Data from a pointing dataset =
==================================================

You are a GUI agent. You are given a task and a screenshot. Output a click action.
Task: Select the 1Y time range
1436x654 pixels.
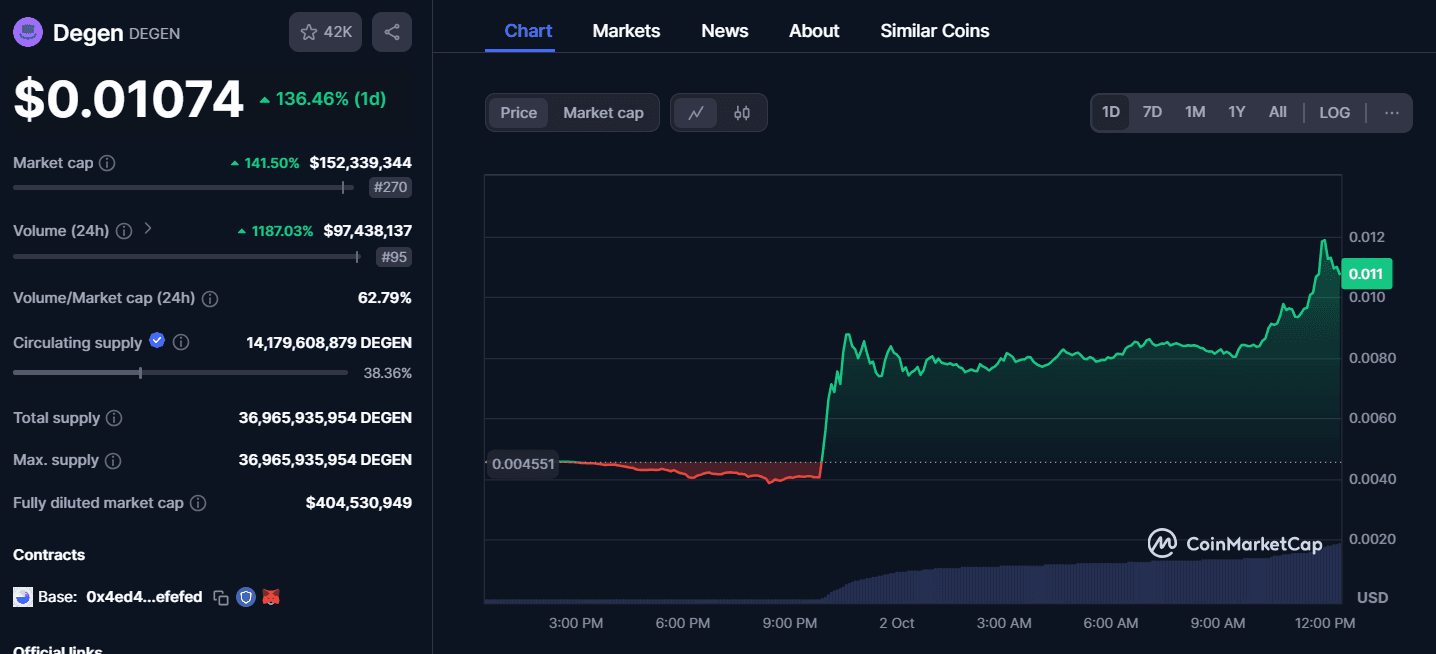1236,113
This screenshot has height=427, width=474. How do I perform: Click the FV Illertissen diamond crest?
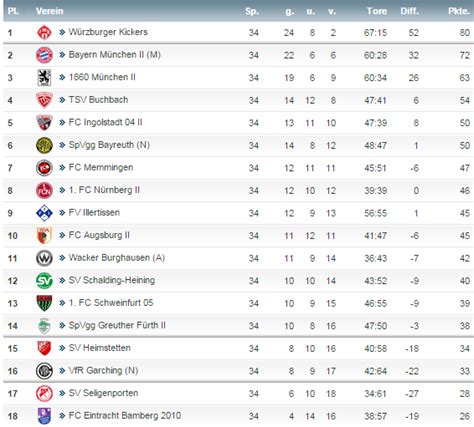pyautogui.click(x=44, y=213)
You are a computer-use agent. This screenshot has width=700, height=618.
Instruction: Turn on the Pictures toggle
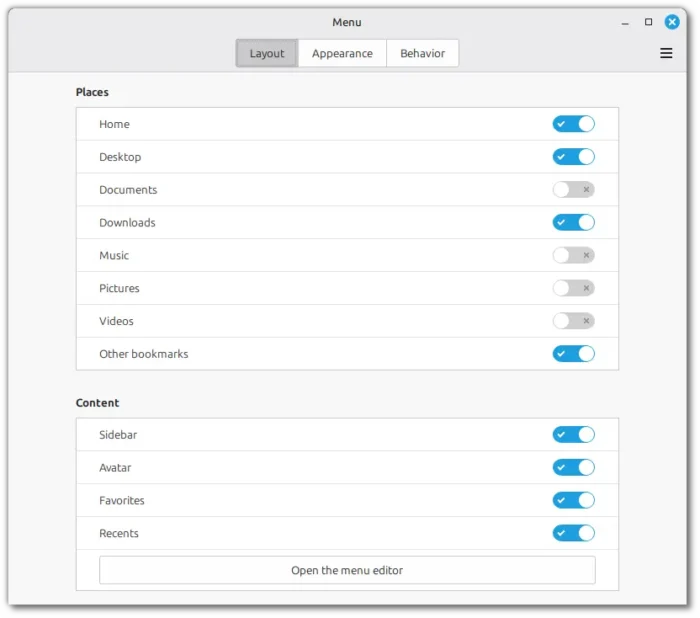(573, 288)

==================================================

EXERCISE AIM = List each line of the data above that contains the word "screenshot".

EXPECTED ANSWER =
You are a GUI agent. You are given a task and a screenshot. Output a click action.
This screenshot has height=427, width=474. How do I perform: Click the FV Illertissen diamond crest?
You are a computer-use agent. This screenshot has width=700, height=618.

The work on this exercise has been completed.